| Work task |
Search the entries below for "agent" and copy each matching line.

| Records for the task |
- Opening Delimiter -
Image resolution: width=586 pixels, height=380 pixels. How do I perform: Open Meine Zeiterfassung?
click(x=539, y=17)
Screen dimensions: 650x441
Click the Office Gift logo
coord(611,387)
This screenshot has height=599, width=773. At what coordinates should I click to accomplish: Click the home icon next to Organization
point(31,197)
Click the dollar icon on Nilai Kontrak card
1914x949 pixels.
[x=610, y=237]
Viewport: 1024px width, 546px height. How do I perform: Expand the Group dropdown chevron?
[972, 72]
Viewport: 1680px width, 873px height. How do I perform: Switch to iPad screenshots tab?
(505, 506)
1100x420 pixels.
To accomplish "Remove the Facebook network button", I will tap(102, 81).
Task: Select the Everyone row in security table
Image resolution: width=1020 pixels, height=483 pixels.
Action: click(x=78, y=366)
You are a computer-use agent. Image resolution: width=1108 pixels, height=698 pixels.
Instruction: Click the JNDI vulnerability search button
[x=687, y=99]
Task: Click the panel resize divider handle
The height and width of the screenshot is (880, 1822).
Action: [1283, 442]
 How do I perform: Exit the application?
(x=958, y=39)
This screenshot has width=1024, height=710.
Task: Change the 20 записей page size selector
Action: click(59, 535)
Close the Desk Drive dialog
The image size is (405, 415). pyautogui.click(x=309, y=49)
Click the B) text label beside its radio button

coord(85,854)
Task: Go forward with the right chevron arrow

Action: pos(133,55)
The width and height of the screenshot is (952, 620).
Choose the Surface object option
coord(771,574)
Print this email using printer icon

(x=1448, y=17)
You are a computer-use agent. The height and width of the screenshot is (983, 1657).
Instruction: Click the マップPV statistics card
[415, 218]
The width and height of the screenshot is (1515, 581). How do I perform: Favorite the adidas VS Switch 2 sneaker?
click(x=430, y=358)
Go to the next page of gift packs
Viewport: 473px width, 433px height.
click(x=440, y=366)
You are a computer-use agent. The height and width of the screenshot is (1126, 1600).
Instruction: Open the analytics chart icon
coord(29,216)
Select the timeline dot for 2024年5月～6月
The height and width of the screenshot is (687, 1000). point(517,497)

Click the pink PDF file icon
- Closing Delimiter -
| Task solution |
You are a computer-use agent. Image resolution: width=1108 pixels, height=698 pixels.
You are a computer-use agent. The height and width of the screenshot is (983, 1657).
You are a computer-use agent. The height and width of the screenshot is (1126, 1600).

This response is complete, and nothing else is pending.